- **EXCERPT TO READ**

▬▬▬▬▬▬

The antiobesity action of supplemental melatonin has been evaluated in cell, animal, and human models that contain measurable amounts of melatonin (79, 81–85). In vitro studies have reported conflicting results using various cell types, such as murine preadipocytes, but reported that melatonin affected expression of transcriptional activators, adipokines, and hormones. Melatonin treatment of preadipocytes increased expression of PPAR-γ coactivator 1α, a transcription factor in mitochondrial biogenesis and adiponectin, an insulin-sensitizing and anti-inflammatory adipokine, but suppressed expression of leptin, a satiety hormone, compared with control cells (85). Although the melatonin in these studies was given at supraphysiologic doses, lower doses in vivo have also reported mixed results (82, 83). In one study, melatonin was injected into obese mice at 500 μg/kg body weight and body weight decreased and the expression of PPAR-γ, a nuclear receptor involved in adipogenesis (83), also decreased. Similarly, another research group investigated the effects of dietary melatonin in mice fed an HFD (60% of energy from fat) (82). The investigators fed mice either a normal feed pellet diet, an HFD, or an HFD + melatonin (50 mg/kg body weight) for 10 wk and reported that melatonin supplementation reversed the HFD-induced whitening of adipose tissue through increased expression of the thermogenic marker UCP1 in brown adipose tissue compared with mice fed an HFD without melatonin supplementation. The authors speculated that the increased UCP1 thermic activity in the melatonin-supplemented group protected against weight gain in mice. Amstrup et al. (79) conducted a randomized, double-blind, placebo-controlled trial in postmenopausal women (n = 81) with osteopenia assigned to 1 of 3 treatments: 1 mg melatonin, 3 mg melatonin, or placebo. After 1 y of treatment, fat mass decreased by 6.9% (P = 0.02) and lean mass increased by 5.2% (P = 0.08) in the combined melatonin groups compared with placebo. An improvement in body composition after 1 y of melatonin supplementation suggests a favorable relation.

Supplementation of melatonin showed improvement in measures of body composition. However, melatonin is a hormone and inappropriate timing of supplementation and supplementation in the presence of common genetic variants could result in adverse endocrine responses, such as an increase in T2D risk (86). Melatonin is a potent bioactive compound and the antiobesity action of supplemental melatonin suggests that it is possible that there are benefits of a diet rich in melatonin, but research is needed to evaluate the effects of dietary melatonin on body composition.

Phenolic compounds’ antiobesity action

Tree nuts vary considerably in type and amount of phytochemicals. Many of 6 classes of phytochemicals are present in tree nuts, including alkaloids, phenolics, carbohydrates, and nonnutritive lipids. However, organosulfurs and nonnutritive proteins have not been reported in tree nuts (87). Phytochemicals provide a variety of health benefits, including antioxidative, antitumor, and anti-inflammatory effects (88), and also appear to be correlated with benefits related to body composition (89). Phenolic compounds have been detected in all tree nuts, and growing evidence suggests that there is a favorable association between polyphenol intake and adiposity (90–93). Although all tree nuts contain phenolic compounds, pecans, walnuts, and pistachios contain the highest amounts, respectively (22, 87). Different phenolic compounds are present in tree nuts, including stilbenes, tannins, lignans, phenolic acids, phenolic aldehydes, and flavonoids (87).

▬▬▬▬▬▬

- **MATERIAL SHOWN**

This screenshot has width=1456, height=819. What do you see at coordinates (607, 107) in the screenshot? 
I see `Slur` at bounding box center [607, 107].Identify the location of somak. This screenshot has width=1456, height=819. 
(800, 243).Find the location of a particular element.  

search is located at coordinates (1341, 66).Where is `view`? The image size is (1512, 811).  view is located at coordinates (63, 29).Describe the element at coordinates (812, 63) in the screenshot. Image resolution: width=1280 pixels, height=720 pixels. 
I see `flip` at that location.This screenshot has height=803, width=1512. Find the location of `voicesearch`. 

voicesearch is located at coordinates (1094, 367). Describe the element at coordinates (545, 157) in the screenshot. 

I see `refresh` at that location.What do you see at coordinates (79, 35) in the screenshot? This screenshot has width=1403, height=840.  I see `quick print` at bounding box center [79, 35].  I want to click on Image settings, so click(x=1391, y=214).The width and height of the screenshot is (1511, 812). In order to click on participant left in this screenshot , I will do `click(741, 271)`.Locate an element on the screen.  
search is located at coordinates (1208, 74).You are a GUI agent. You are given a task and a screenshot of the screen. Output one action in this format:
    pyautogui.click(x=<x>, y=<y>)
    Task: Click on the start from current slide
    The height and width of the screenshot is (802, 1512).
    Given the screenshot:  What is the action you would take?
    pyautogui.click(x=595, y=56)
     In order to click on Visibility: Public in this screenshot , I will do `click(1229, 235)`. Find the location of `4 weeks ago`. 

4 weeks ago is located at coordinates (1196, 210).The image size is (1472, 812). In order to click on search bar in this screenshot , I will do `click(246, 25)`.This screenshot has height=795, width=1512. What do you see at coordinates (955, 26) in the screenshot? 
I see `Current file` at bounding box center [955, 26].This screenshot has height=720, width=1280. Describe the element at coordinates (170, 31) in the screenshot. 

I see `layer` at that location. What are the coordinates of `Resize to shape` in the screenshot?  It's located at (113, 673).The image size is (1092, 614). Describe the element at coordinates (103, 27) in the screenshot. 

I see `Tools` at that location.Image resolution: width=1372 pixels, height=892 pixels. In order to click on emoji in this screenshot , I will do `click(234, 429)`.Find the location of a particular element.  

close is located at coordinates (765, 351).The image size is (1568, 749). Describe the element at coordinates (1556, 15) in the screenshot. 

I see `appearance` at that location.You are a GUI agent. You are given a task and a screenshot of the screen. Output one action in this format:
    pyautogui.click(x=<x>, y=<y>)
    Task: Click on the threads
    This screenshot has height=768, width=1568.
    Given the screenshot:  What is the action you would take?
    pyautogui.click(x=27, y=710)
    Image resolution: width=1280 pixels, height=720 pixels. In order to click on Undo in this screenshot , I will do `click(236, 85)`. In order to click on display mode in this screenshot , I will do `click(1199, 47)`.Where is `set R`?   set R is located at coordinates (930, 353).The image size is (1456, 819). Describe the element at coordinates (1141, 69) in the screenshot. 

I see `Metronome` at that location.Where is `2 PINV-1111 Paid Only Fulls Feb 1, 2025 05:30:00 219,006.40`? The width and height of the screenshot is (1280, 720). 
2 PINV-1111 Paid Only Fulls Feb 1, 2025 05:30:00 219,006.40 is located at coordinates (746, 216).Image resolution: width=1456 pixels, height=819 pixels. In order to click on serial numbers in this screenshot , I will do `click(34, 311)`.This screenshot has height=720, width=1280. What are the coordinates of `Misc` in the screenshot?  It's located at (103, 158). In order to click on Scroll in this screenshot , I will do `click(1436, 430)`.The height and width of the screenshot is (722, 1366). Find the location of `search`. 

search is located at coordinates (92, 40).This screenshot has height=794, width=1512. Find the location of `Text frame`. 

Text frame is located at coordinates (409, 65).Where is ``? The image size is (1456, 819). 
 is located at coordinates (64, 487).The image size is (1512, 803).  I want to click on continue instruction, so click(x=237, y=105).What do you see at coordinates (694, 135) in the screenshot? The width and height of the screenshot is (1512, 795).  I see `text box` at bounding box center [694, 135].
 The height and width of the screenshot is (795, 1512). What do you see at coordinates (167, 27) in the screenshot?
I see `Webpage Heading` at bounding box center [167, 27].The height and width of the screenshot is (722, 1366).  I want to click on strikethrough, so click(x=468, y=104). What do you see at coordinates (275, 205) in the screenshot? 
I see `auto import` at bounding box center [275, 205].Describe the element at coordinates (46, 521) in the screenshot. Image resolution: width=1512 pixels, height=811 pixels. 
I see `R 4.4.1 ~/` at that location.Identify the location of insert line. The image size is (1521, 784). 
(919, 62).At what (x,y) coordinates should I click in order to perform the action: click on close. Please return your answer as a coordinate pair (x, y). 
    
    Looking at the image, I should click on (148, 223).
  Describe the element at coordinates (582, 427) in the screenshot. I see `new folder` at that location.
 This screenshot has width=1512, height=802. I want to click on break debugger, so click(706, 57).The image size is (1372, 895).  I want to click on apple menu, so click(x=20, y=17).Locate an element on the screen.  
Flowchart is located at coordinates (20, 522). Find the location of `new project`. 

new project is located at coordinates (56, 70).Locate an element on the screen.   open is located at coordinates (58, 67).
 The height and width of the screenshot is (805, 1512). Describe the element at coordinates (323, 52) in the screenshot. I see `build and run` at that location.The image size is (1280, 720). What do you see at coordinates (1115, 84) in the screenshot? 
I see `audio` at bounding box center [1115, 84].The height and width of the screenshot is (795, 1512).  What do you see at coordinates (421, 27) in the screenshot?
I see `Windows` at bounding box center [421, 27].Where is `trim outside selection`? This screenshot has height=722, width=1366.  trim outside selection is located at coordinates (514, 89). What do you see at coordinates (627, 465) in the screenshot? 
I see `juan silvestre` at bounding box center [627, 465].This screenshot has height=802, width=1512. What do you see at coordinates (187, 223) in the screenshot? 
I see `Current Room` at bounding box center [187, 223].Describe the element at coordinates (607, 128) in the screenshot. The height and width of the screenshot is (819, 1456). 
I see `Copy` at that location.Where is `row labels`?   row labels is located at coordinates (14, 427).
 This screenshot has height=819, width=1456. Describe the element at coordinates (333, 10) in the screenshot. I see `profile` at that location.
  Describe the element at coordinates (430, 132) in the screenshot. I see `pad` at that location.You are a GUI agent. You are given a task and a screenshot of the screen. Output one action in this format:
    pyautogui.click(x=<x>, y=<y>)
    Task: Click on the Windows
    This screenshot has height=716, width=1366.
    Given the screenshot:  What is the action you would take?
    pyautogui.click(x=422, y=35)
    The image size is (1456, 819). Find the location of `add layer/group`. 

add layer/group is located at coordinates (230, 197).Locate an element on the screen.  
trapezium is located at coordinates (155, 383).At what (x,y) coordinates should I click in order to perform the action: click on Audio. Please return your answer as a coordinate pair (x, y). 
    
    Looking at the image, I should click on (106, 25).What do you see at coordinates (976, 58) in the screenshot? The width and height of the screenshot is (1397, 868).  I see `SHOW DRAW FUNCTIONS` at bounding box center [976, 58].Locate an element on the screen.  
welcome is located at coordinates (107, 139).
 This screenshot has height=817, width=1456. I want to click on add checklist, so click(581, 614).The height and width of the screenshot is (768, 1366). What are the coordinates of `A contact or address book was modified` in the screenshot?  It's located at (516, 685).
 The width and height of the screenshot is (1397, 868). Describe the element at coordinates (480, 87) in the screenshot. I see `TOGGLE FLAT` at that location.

▬▬▬▬▬▬

Write the next paragraph of the excerpt on melatonin, phenolic compounds, and obesity, picking up right after its final sentence.

Ellagitannins (ETs) are a hydrolyzable tannin that may affect adiposity-related mechanisms and have been detected in walnuts, pecans, and almonds (22, 87). However, to obtain the benefits from ETs, the phenolic must first be metabolized in the GIT to ellagic acid. Ellagic acid can be released from ETs through GIT pH changes and/or gut microbial hydrolysis via tannin-hydrolase and lactonase (94, 95). Kang et al. (96) reviewed ellagic acid as a potential obesity moderator, with an emphasis on in vitro studies, and reported that ellagic acid inhibits adipogenesis, reduces lipogenesis, and alters adipocyte differentiation. In vitro results suggested several possible mechanisms, including the following: decreased expression of PPAR-γ, FA synthase (Fas), FA-binding protein 4 (aP2), and CCAAT/enhancer binding protein α (C/EBPα) (96). However, the authors noted that translation to humans would be challenging because the estimated effective dose of ellagic acid is ∼30–850 mg/d for a healthy individual, which is not easily attainable through a typical American dietary pattern. Although some studies reported a favorable effect on glucose metabolism in mouse and rat models (95), ET metabolites in muscle, adipose, lung, liver, heart, and kidney have not been detected in pigs (97). Exploration of ET target tissue is essential to understanding the potential role they may play in adiposity. Although other bioactive substrates are also present in tree nuts, ETs appear to have great potential in providing adiposity-related benefits.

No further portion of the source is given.